I want to read eml-files and extract the plain text.
So far i have found the TIdMessage
with which i can iterate over the TIdMessage.MessageParts
and check if their PartType
is mptText
. All of that works quite well.
My problem is reading Messages correctly if TIdMessage.Encoding = TIdMessageEncoding.meMIME
i just can´t get behind the logic of that format. I would like to get the whole text without tags from the EML-File. Is there always a text/plain
-Part in a mail?
Until now i´v got the following two functions which return the html-Content for a Message.
function GetMultiPartAlternative(aMsg: TIdMessage; aParentIndex, aLastIndex: Integer): String;
var
Part: TIdMessagePart;
i: Integer;
begin
Result := '';
for i := aLastIndex - 1 downto aParentIndex + 1 do
begin
Part := aMsg.MessageParts.Items[i];
if { (Part.ParentPart = aParentIndex) and } (Part is TIdText) then
begin
if Part.ContentType.StartsWith('text/html') then
begin
Result := (Part as TIdText).Body.Text;
Exit;
end
else if Part.ContentType.StartsWith('text/plain') then
begin
Result := (Part as TIdText).Body.Text;
Exit;
end;
end;
end;
end;
function GetMultiPartMixed(aMsg: TIdMessage; aParentIndex, aLastIndex: Integer): String;
var
Part: TIdMessagePart;
i: Integer;
begin
Result := '';
for i := aLastIndex - 1 downto aParentIndex + 1 do
begin
Part := aMsg.MessageParts.Items[i];
if { (Part.ParentPart = aParentIndex) and } (Part is TIdText) then
begin
if Part.ContentType.StartsWith('multipart/alternative') then
begin
Result := GetMultiPartAlternative(aMsg, aParentIndex, aLastIndex);
Exit;
end
else if Part.ContentType.StartsWith('text/html') then
begin
Result := (Part as TIdText).Body.Text;
Exit;
end
else if Part.ContentType.StartsWith('text/plain') then
begin
Result := (Part as TIdText).Body.Text;
Exit;
end;
aLastIndex := i;
end;
end;
end;
TIdMessage
uses the MessageParts
collection for MIME
emails. Your code is fine for accessing individual MIME parts (and +1 for iterating the parts in the correct order!). Simply ignore HTML parts if you are only interested in PlainText parts.
Is there always a
text/plain
-Part in a mail?
Unfortunately, no. It depends on what formats the sender decides to include. It is customary but not required for an HTML email to include a PlainText alternative for readers that don't understand HTML.
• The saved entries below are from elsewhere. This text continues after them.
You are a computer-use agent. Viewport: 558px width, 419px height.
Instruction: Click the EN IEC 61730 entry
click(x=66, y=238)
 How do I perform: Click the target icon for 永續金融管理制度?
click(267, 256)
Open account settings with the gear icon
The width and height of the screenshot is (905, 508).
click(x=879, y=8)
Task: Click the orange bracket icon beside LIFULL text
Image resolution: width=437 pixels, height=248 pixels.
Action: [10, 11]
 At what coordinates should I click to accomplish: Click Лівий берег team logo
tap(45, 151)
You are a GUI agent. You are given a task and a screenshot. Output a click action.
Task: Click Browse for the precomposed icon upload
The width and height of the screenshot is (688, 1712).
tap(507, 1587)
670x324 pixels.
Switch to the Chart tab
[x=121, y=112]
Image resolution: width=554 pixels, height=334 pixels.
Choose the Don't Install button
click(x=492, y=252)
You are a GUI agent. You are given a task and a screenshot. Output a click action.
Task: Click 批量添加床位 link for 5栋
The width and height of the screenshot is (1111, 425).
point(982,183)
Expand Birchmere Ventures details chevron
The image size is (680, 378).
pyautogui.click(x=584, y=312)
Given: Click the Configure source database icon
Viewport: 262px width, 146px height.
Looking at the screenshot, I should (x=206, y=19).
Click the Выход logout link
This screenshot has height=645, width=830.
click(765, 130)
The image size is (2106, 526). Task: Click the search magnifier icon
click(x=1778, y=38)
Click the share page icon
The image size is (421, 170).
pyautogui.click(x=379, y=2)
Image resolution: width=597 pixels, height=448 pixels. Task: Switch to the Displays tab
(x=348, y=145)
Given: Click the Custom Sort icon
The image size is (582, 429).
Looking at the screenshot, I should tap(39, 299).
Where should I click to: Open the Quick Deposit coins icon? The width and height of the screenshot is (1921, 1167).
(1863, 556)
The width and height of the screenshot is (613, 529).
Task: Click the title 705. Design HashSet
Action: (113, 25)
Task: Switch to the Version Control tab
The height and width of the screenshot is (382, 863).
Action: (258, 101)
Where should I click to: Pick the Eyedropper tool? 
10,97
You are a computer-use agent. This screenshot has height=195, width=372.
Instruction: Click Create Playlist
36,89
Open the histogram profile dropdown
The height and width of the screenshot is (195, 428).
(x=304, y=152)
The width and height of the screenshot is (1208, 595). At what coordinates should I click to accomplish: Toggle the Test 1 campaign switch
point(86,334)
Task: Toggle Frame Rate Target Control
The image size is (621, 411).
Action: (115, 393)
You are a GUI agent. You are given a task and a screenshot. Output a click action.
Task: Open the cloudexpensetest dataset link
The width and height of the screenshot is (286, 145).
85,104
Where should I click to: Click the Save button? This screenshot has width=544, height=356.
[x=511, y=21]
Please read this article on Indy's blog: HTML Messages (it's geared towards sending emails, but it does describe the TIdMessage
layout for common scenarios you can encounter when reading emails, too).
Having HTML without a PlainText alternative is a real possibility you need to account for. If there is no PlainText provided then you will have to parse out the text from the HTML instead.
On a side note: you should not use ContentType.StartsWith('...')
, as that is not very accurate. Use IsHeaderMediaType(ContentType, '...')
instead, eg:
if IsHeaderMediaType(Part.ContentType, 'text/html') then
IsHeaderMediaType()
is declared in the IdGlobalProtocols
unit.